Mit dem WM-Titel wurde es nichts, dafür haben die Spanier einen neuen König. Trost finden darin allenfalls die glühendsten Verfechter der Monarchie. Ein schlechtes Omen für Felipe?
Madrid. Spaniens Fußballfans haben ihre rot-gelben Flaggen und Banderolen längst eingerollt. Doch am Morgen nach dem schmerzhaften Aus des WM-Teams sind sie im Zentrum von Madrid wieder tausendfach zu sehen: diesmal zur feierlichen Vereidigung des neuen Königs.

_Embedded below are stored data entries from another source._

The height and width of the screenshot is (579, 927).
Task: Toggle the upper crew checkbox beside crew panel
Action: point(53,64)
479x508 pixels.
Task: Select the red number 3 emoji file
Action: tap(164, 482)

Felipe VI., mit 46 jetzt jüngster Monarch Europas, wirkt gelöst, als er gegen halb elf in Militäruniform vor dem Parlament eintrifft. Er winkt in die Menge, lächelt – an seiner Seite Gattin Letizia (41) im eleganten cremeweißen Kostüm, die Töchter Leonor (8) und Sofía (7). „Viva el rey“, ist auf kleinen Fahnen zu lesen: „Es lebe der König.“
Als der hochgewachsene Monarch das Parlamentsgebäude durch das nur zu besonderen Anlässen geöffnete „Löwentor“ betritt, ist er schon seit mehr als zehn Stunden König von Spanien. Am Abend zuvor hatte sein Vater Juan Carlos im königlichen Palast das Gesetz zu seiner eigenen Abdankung unterzeichnet, um Mitternacht war es in Kraft getreten.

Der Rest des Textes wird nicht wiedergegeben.